Israeli and a Palestinian poet will each read from his work on Sunday,

Sept. 29, at 7:30 p.m. at Middlebury College. Aharon Shabtai of Tel Aviv

will read his poems in Hebrew; Taha Muhammad Ali, who is from Nazareth,

will read in Arabic. Peter Cole, poet and translator, will accompany the

readings with translations. The event will take place at the Center for

International Affairs on Hillcrest Road off College Street (Route 125),

and is free and open to the public.

Shabtai, who was born in

1939, is a lecturer at Tel Aviv University.

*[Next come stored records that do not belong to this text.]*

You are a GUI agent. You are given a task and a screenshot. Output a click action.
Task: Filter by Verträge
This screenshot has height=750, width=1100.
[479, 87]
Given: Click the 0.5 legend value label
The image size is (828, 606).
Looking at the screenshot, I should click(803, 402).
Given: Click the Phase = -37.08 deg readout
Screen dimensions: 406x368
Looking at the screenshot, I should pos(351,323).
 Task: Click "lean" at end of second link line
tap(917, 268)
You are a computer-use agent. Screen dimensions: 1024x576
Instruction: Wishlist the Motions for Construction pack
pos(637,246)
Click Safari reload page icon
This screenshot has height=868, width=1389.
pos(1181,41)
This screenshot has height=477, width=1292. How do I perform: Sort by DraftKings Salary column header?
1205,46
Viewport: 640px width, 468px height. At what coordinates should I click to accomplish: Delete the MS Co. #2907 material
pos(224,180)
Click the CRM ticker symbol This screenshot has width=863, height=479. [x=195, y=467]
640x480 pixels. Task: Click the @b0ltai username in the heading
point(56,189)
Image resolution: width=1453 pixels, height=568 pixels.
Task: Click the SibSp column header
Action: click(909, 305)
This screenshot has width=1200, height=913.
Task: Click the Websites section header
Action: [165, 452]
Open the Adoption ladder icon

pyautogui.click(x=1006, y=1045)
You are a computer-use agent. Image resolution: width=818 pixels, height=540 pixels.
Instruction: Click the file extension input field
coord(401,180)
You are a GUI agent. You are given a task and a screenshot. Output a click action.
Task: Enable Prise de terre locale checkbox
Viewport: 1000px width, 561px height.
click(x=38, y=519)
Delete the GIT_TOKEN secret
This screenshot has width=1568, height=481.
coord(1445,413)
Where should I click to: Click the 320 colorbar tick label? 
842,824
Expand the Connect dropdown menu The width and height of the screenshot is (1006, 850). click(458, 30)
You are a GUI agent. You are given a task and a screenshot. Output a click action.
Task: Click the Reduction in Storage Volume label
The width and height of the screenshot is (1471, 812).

In a recent television interview

on Israel’s Channel One, Amos Schocken, the publisher of the Israeli daily

newspaper Ha’aretz, predicted that in 10 or 15 years Shabtai will be recognized

as the most important Hebrew poet of our time. Shabtai is also the foremost

Hebrew translator of Greek drama and was awarded the Prime Minister’s

Prize for Translation in 1993. He is the author of more than 15 books

of poetry, most recently “Politics.” His work has been featured

in American Poetry Review and a large selection of his poems, “Love

& Selected Poems,” translated by Peter Cole, was published in

1997 by Sheep Meadow Press.

Born in 1931 in the Galilean

village of Saffuriya-Tzippori -Ali fled to Lebanon during the Arab-Israeli

war of 1948. A year later he returned to find his village destroyed. He

has lived in Nazareth ever since. The Saffuriya of his childhood has served

as the nexus of his poetry and fiction, which is grounded in everyday

experience and driven by a storyteller’s vivid imagination. For many years,

Ali supported himself by selling souvenirs in his shop in Nazareth, which

is now run by his sons. He is the author of three volumes of poetry and

a collection of short stories in Arabic. The first English language collection

of his work, “Never Mind: Twenty Poems and a Story,” was published

in 2000 by Ibis Editions.

A poet and translator of

medieval and contemporary Hebrew and Arabic, Cole is the author of three

books of poetry, the guest editor of an anthology of stories, poems and

essays, and the translator of seven books, including the forthcoming “The

Poetry of Kabbalah.” His work has also been published in a number

of publications, including The Jerusalem Post, the Norton Book of Jewish-American

Poetry and Poetry Magazine.

Cole-who was born in New

Jersey and now lives in Jerusalem-has won many awards, including the Times

Literary Supplement’s 2001 Jewish Book Council Porjes Translation Prize,

the National Endowment for the Humanities Independent Scholar/Translator

Fellowship, the Gerbode Prize for Poetry, and the General Electric Foundation

Award for Younger Writers for Poetry.

The evening of poetry readings

will be sponsored by the Curt C. and Else Silberman Chair in Jewish Studies

and the Saltz Judaica Fund. The event is dedicated to the memory of John

Wallach, a member of the Middlebury College class of 1964 and founder

of Seeds of Peace, a summer camp in Maine that fosters relations between

Israeli and Arab youth.

For more information, contact

Mari Price in the office of the Middlebury College dean of faculty at

802-443-5391.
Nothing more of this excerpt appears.